-- Listed entries follows --

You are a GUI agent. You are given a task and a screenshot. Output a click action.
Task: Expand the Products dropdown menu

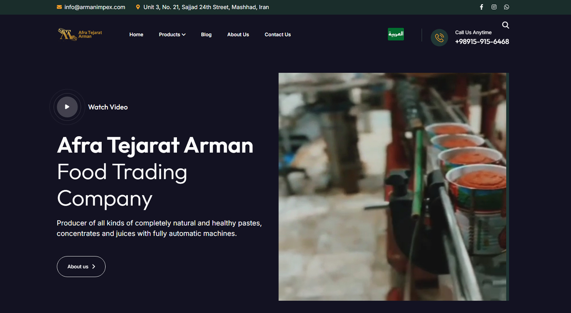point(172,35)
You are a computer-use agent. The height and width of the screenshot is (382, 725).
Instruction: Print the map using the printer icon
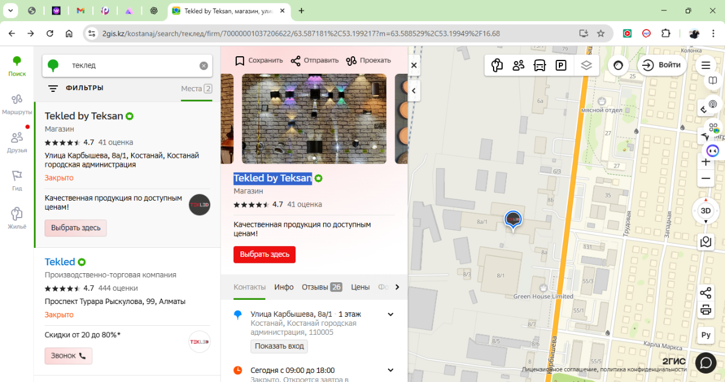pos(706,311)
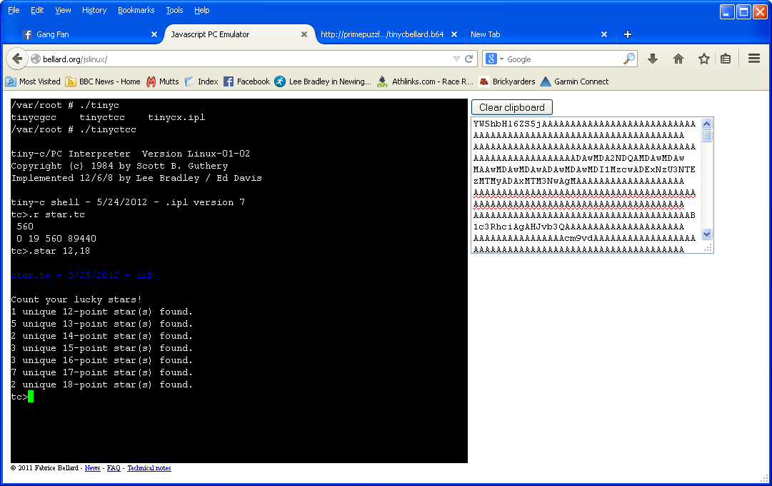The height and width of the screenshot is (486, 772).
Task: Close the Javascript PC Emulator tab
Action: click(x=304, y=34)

-- Listed entries concluded --

▶ **Assigned task**: Output only the lines from the one that contains "Instruction: Print the" to the end of the entries above, both end lines included, and drop the pictures.

▶ **Output of the task**:
Instruction: Print the map using the printer icon
pos(706,311)
The height and width of the screenshot is (486, 772).
Task: Close the Javascript PC Emulator tab
Action: click(x=304, y=34)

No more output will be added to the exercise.